There are relatively few agent sandboxing solutions out there that provide strong (virtualization-based) isolation – see "Similar projects" in the README. Among those, I have really liked Gondolin but since it's mostly just an SDK, to me the final step – a good agent-agnostic UI – was still missing. Tuor is trying to fill this gap.

None of the features Tuor provides on top of Gondolin are particularly difficult to build. But they're still cumbersome if you (or everyone in your organization) need to build them every single time.

You keep mentioning strong isolation. What's so strong about virtualization?

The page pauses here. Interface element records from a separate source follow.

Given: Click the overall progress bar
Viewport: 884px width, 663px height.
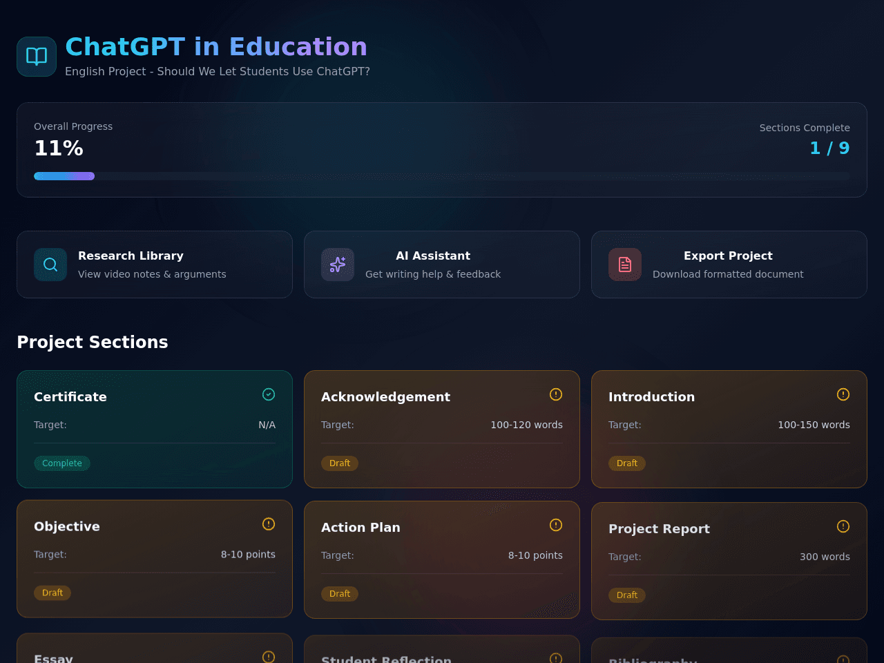Looking at the screenshot, I should [x=442, y=176].
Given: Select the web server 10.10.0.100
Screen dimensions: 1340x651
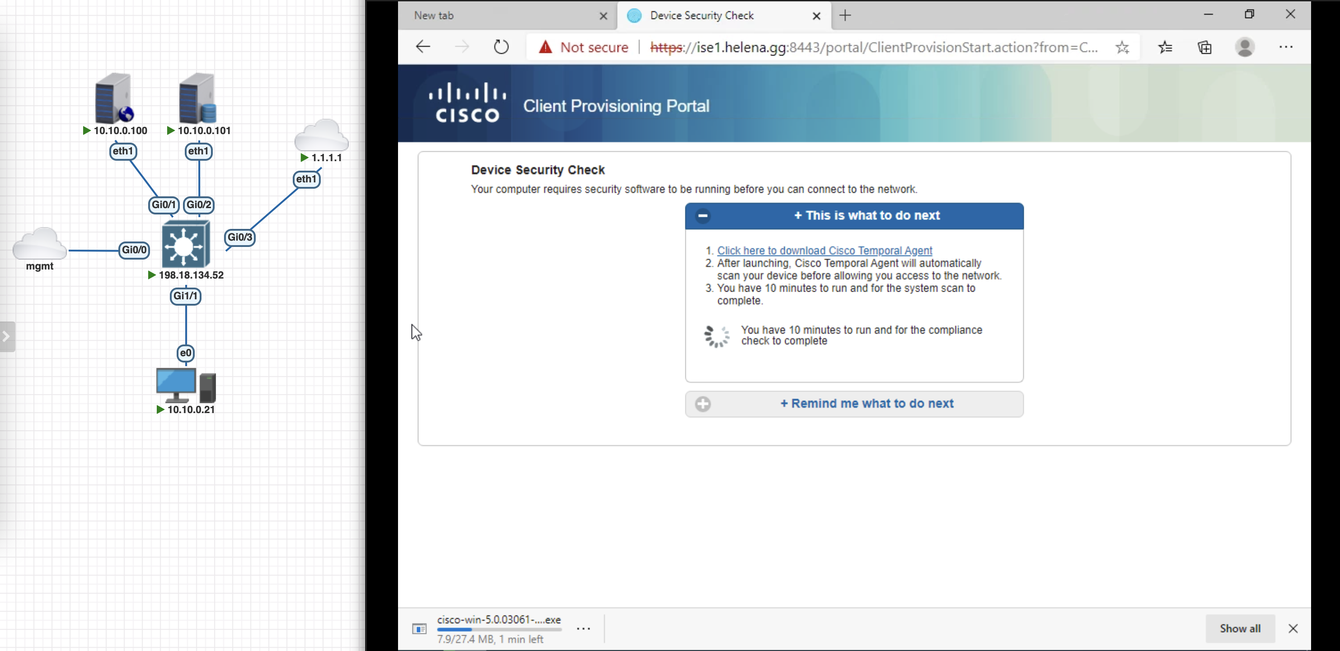Looking at the screenshot, I should click(x=114, y=98).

Many sandboxing solutions out there rely on host kernel mechanisms such Linux namespaces, Landlock, AppArmor, and seccomp for isolating the process-to-be-sandboxed (e.g. the agent) from the rest of the system. You might have heard of these under different names: Docker/Podman containers, Bubblewrap, Firejail, etc. While these represent huge security improvements over no sandboxing at all, in many cases they still present a significantly larger attack surface to the process than virtualization-based solutions: In a virtualization-based sandbox, the process runs inside an entirely separate operating system (guest OS) and process & guest OS cannot talk to the host kernel – or at least only indirectly, through some limited, clearly defined pathways (virtual devices / hypervisor). In contrast, if the process runs directly on the host, the process still communicates directly with the host kernel through syscalls: By default, this is a set of hundreds of syscalls. Host-level isolation techniques mitigate this somewhat, by restricting what syscalls are allowed or what certain syscalls can do but ultimately, the list of syscalls is still considerable and a kernel vulnerability in any of them might expose the entire host system to a malicious process.

Why is Tuor written in TypeScript?

The host SDK that Gondolin provides is written in TypeScript, so it was not much of a choice.

What's performance like? Isn't proxying file system & network I/O through JavaScript/Node.js slow?

The VM itself shouldn't be much slower than your host OS, provided QEMU can use hardware virtualization (i.e. KVM on Linux). Without hardware virtualization, it will definitely be noticeably slower, though specifics will depend on your setup.

As for file system I/O within mounted directories/volumes and network I/O from/to the outside, I suppose heavy I/O could be a problem. Then again, agentic coding workflows shouldn't involve much of that and are largely LLM-bound – unless of course the agent spawns your application for, e.g., testing purposes and that application does some heavy file system I/O or downloads gigabytes of files from the internet. In this case, it might be best to not mount the relevant directory tree and use an in-memory file system, and/or download files out of band, if possible.

Ultimately, I have yet to gain in-depth experience with how Tuor performs, though. If you notice any performance issues, I'd be very interested in hearing about those!